If you are going to develop or test applications on the cloud, you have to learn how to use command line effectively. This article is a distillation of the tools that I found useful in working on remote machines. As usual, the following caveats apply: This is not meant as a guide, but a curated list of tools that I found useful. I observed myself at work for a few days, and noted down all the tools I used – naturally, your criteria might vary. I will only explain what the tool is and how to use it. I will leave the details to a link. Hopefully it is useful for you to become productive.

Logging in: Client

Most Linux systems on the cloud allow logging in only via ssh. If you are in OSX or Linux machine, you will not need to look for a client. On OSX, I would recommend you use iTerm2 instead of usual terminal application. On windows, you have two choices: puTTy and MobaXTerm (home edition). You can use other systems such as cygwin, but they are too heavy for our needs. All we need is a window into the remote machine.

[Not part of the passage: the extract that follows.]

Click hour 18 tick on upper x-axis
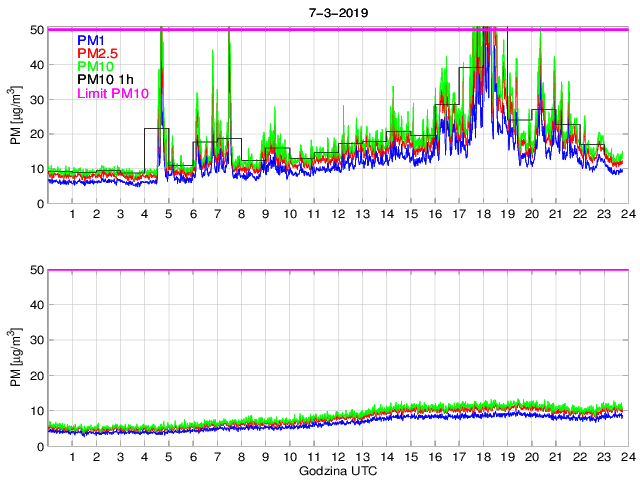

I prefer MobaXTerm for the following reasons:

  1. Integrated sftp : Copying files back and forth from your desktop and the server is easy.
  2. Credential management : It remembers passwords, if you allow it, for easy login. A better method is to use your PKI infrastructure.
  3. Support for X : If you like, you can even tunnel Xwindow programs. Not that I recommend, because you should be able to live with just command line for your needs.
  4. Additional tools: Even if you are using it as a local terminal, it has enough goodies, almost like light weight cygwin.

Here is the way I work: I start mobaxterm. I do ssh into the box of my choice. If I need to cut and paste a small amount of text, I would use the windows cut-n-paste mechanism. If I need to send large amount of text or data, or even downloadable files, I would use the built-in sftp mechanism to send the files back and forth.

Logging in: ssh

While mobaxterm can remember the password and enter on your behalf, it is not enough for you. Ssh became a de facto mechanism for lot of communications. For instance, if you are using git, you use ssh to login. If you are using scp, it uses ssh underneath. If you want to automate such commands, you cannot expose the password to the scripts. Instead, you would use password-less ssh, with public key/private key infrastructure. Also, you may have to login to multiple servers from your cloud gateway machine where you logged into.

All you need to do is:

  1. Generate ssh keys using ssh-keygen. You can do it anywhere and transfer the files. I usually work on many machines. I have my own generated public and private keys that I take it from machine to machine.
  2. Copy the id_rsa.pub to the remote machine into the authorized_keys in .ssh folder.
  3. When you login first time, you need to accept the machine id. After that, you can login without the password.

Debug hints: Try ssh –v or ssh –vvv to get an understanding of what is going on. If you are running into troubles, most likely it is because of the permissions issues. Make sure id_rsa file is readable only by you. And, id_rsa.pub is readable by others.

Additional hint: If you are inactive, the server logs you out after a period of time. If you like, you can configure your ssh to send a packet periodically to keep the connection alive. For that add the following lines in .ssh/config:

Host * ServerAliveInterval 30

Interactivity: Tmux

There are several challenges in working remotely on ssh using a window. What if you want to temporarily run a command as a root? You need to open another window. What if you want to go home and work on the remote machine? Your connection will be lost and you need to re-login again from home. And, all your context is lost.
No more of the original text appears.